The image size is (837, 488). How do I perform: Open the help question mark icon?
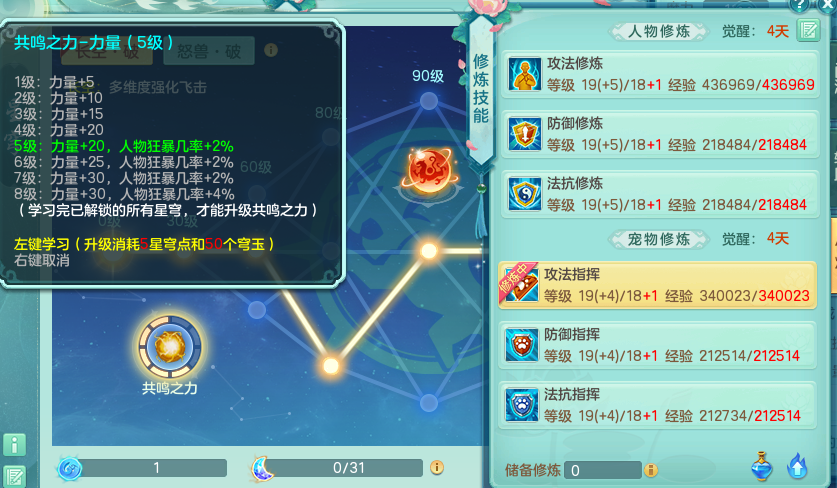pos(799,5)
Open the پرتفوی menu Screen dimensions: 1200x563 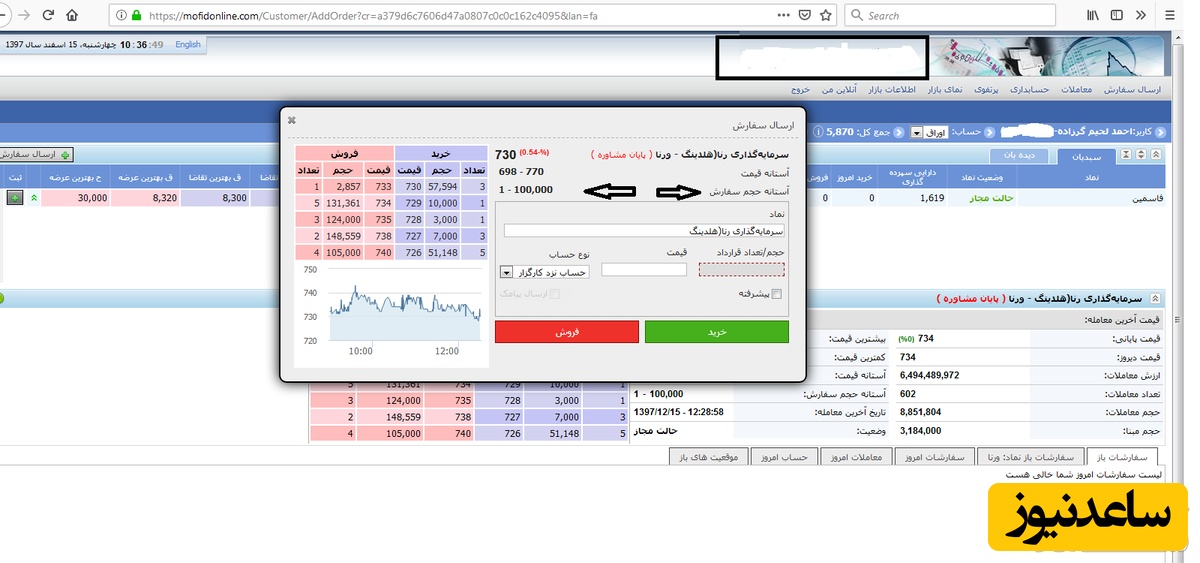pos(965,90)
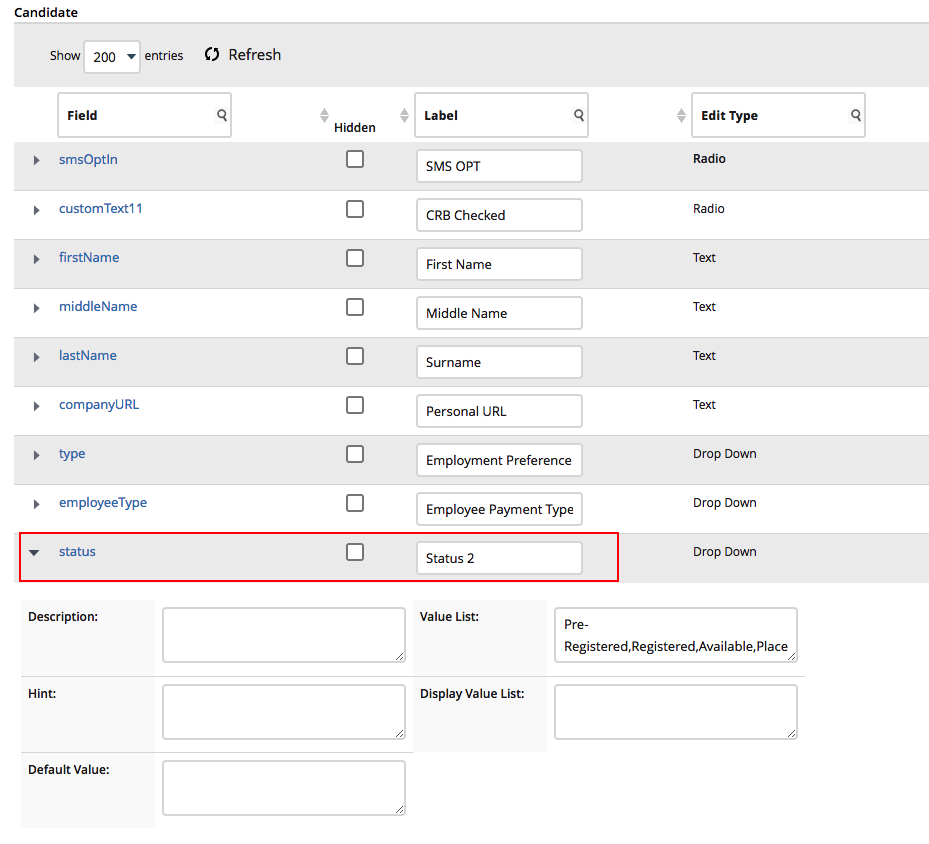Enable Hidden checkbox for status row

point(355,552)
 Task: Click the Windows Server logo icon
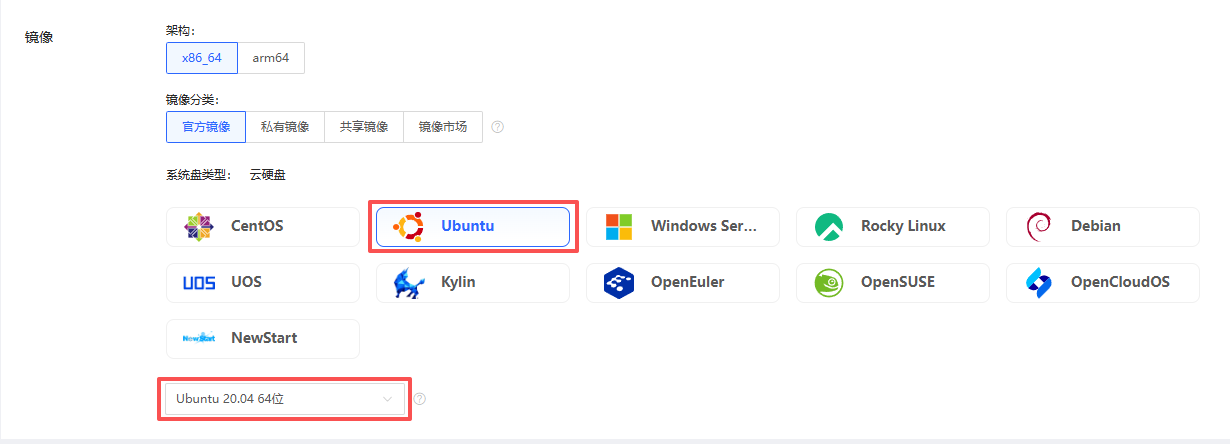pyautogui.click(x=619, y=227)
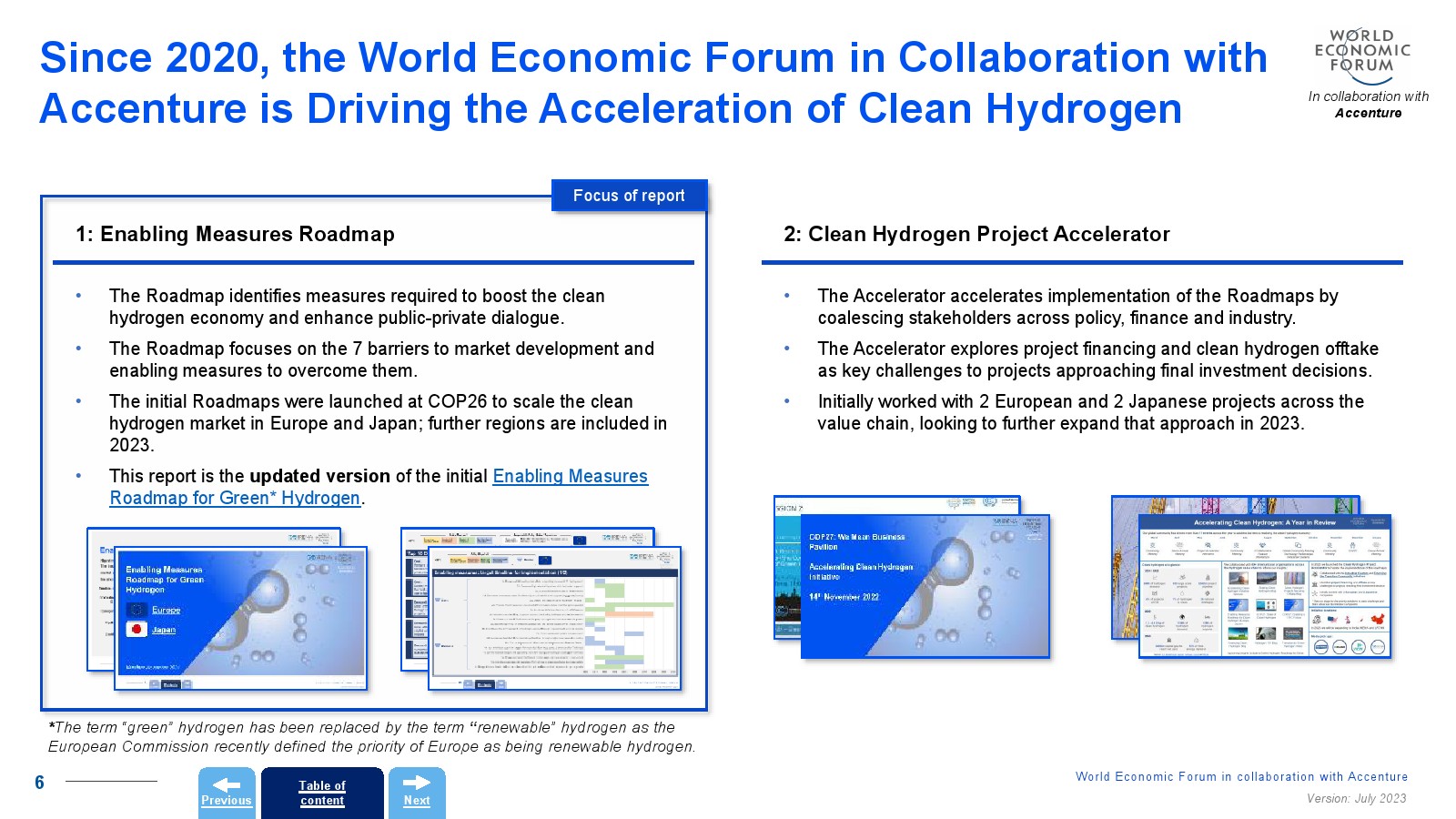Click the slide page number 6
This screenshot has width=1456, height=819.
click(39, 783)
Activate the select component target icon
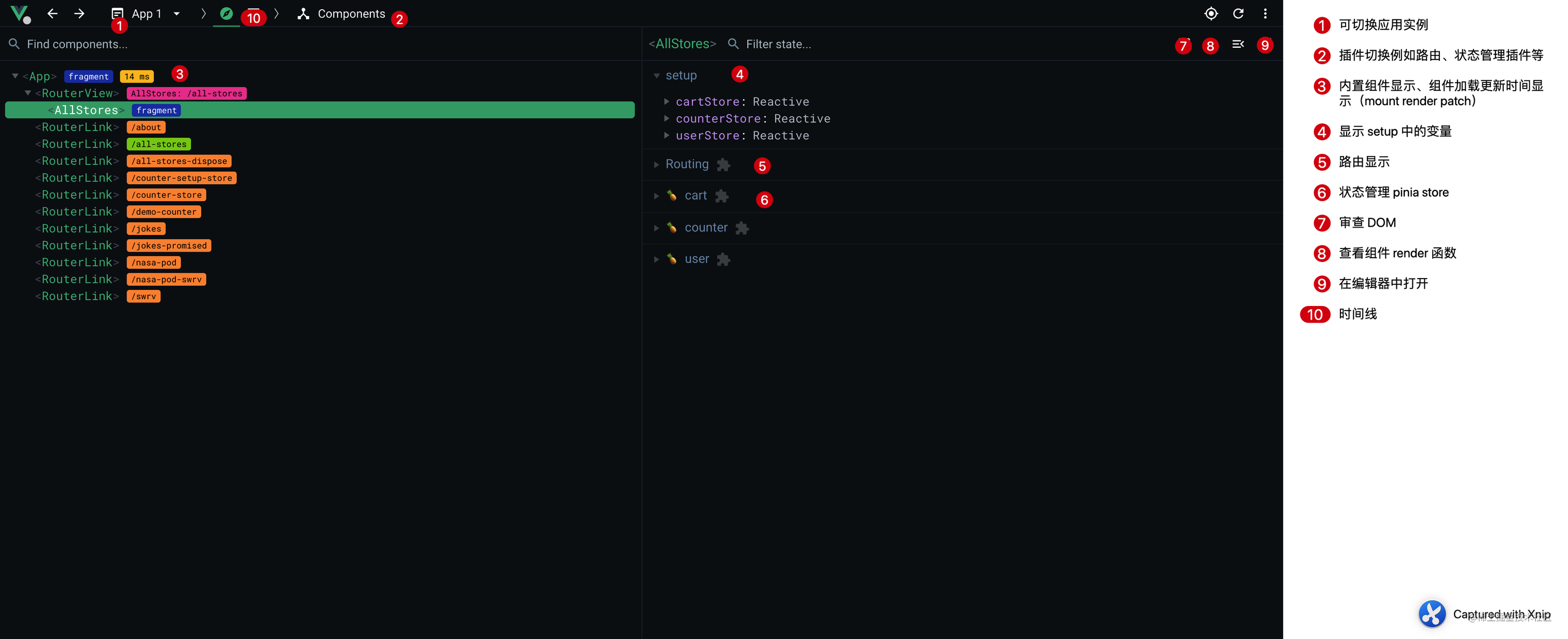This screenshot has width=1568, height=639. [x=1211, y=13]
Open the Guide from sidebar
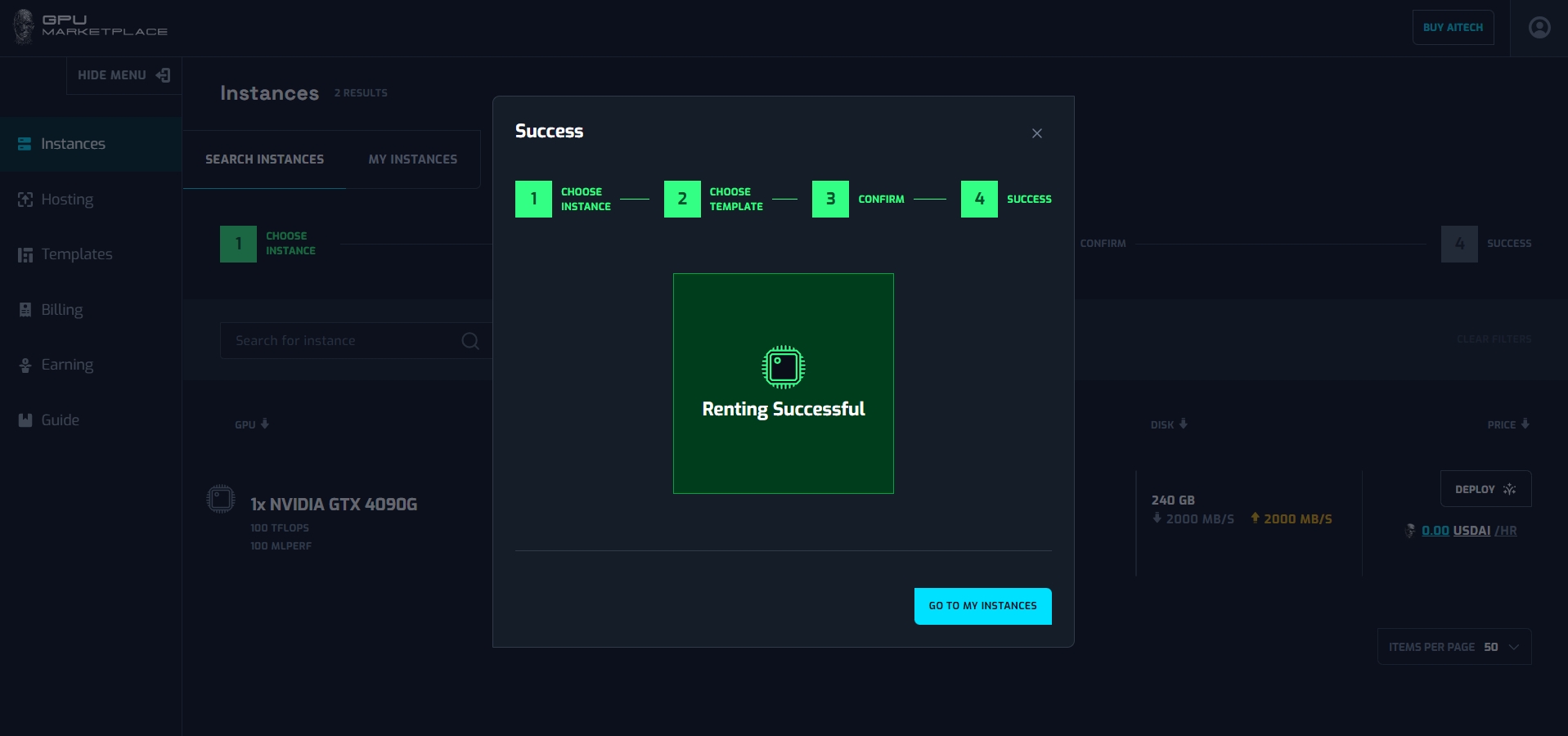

EXERCISE BRIEF: Once the line containing "Task: Click the Windows Server logo icon" is found, write it out exactly along with every line after it through the end of the listing, excluding pictures.

REPLY TO THE EXERCISE:
 Task: Click the Windows Server logo icon
pyautogui.click(x=619, y=227)
Click the slide page number 6
This screenshot has width=1456, height=819.
click(39, 783)
Activate the select component target icon
This screenshot has width=1568, height=639. [x=1211, y=13]
Open the Guide from sidebar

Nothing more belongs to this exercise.